__PROBLEM DETAILS__.
Drop the pictures; give again exactly the lines from the one holding "Instruction: Click the" through the end of the data.

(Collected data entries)
<<<<
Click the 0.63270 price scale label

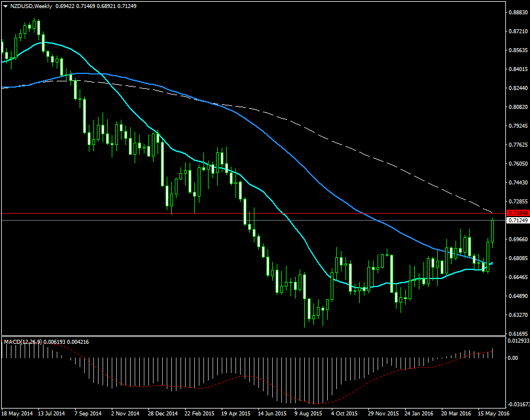pyautogui.click(x=518, y=315)
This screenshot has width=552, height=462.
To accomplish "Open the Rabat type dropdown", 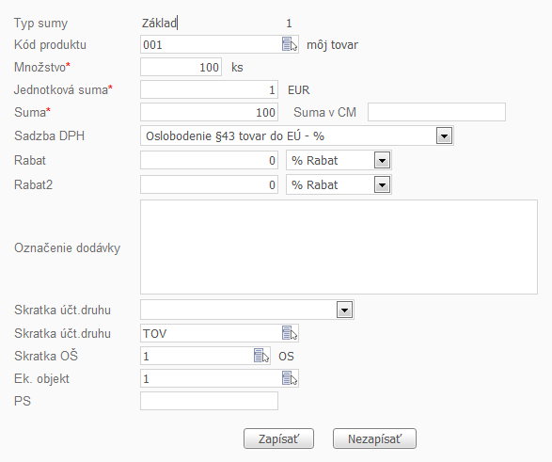I will [382, 160].
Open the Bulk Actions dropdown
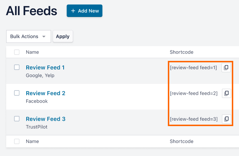Viewport: 239px width, 156px height. tap(28, 36)
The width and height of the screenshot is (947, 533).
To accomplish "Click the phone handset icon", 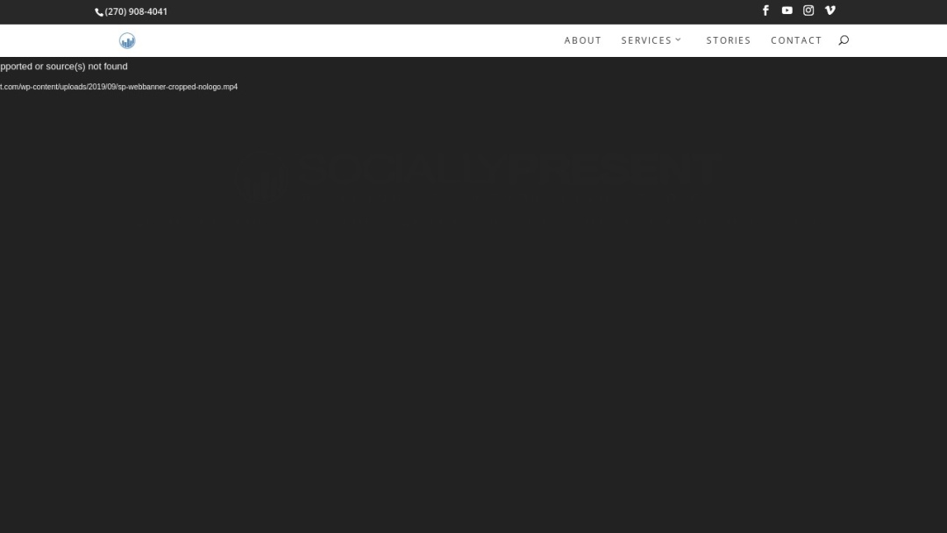I will pyautogui.click(x=99, y=11).
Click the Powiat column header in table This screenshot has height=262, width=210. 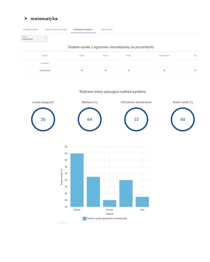coord(106,56)
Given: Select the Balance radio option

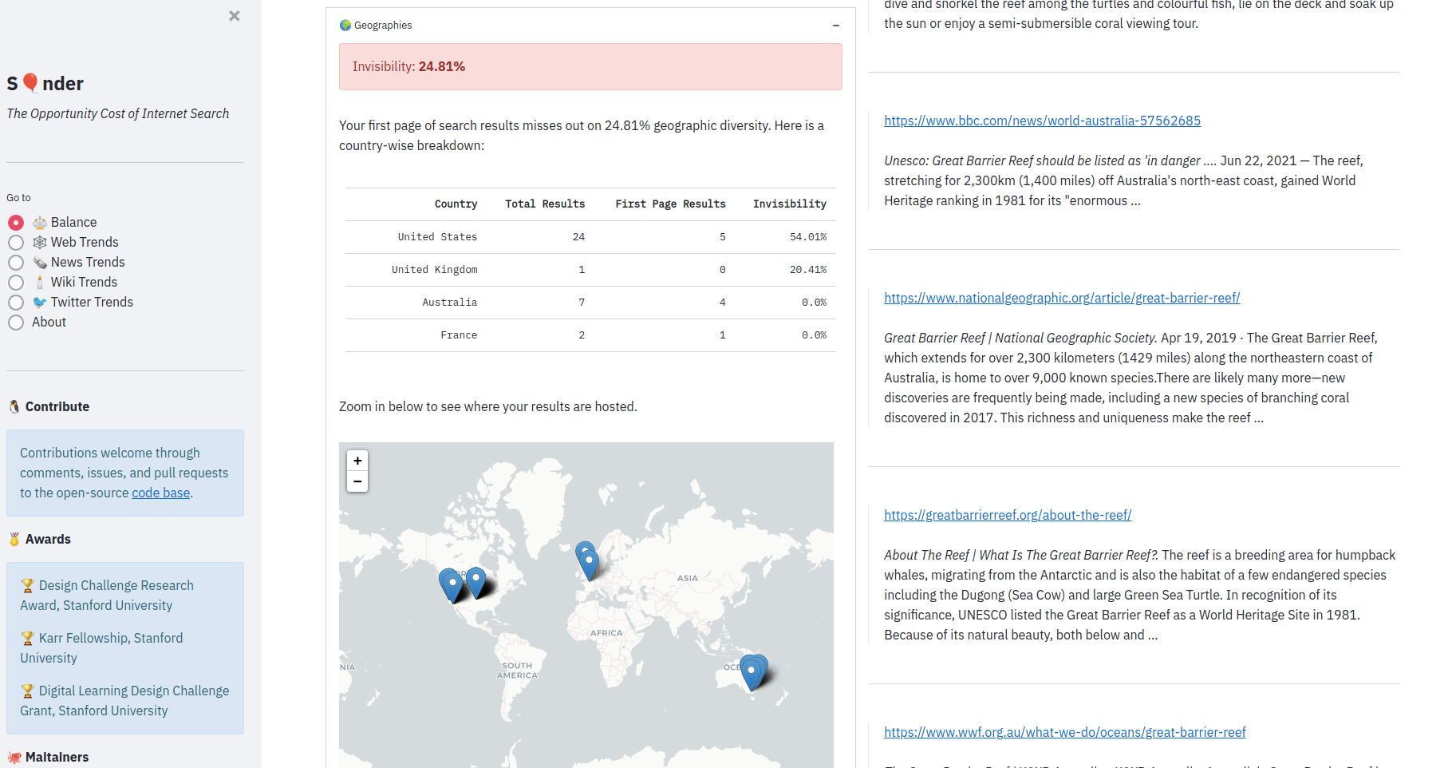Looking at the screenshot, I should point(16,223).
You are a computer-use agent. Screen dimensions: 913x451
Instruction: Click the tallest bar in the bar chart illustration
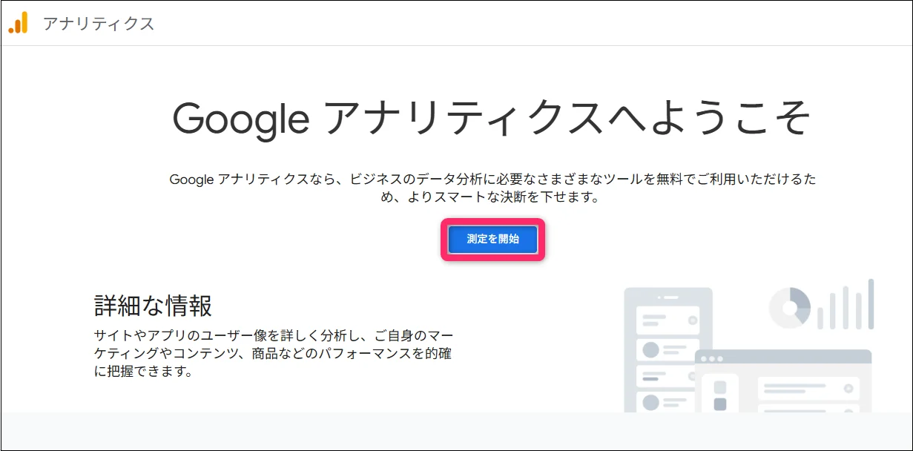click(871, 304)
>>>>
__EXERCISE SOLUTION__.
Instruction: Click the tallest bar in the bar chart illustration
click(871, 304)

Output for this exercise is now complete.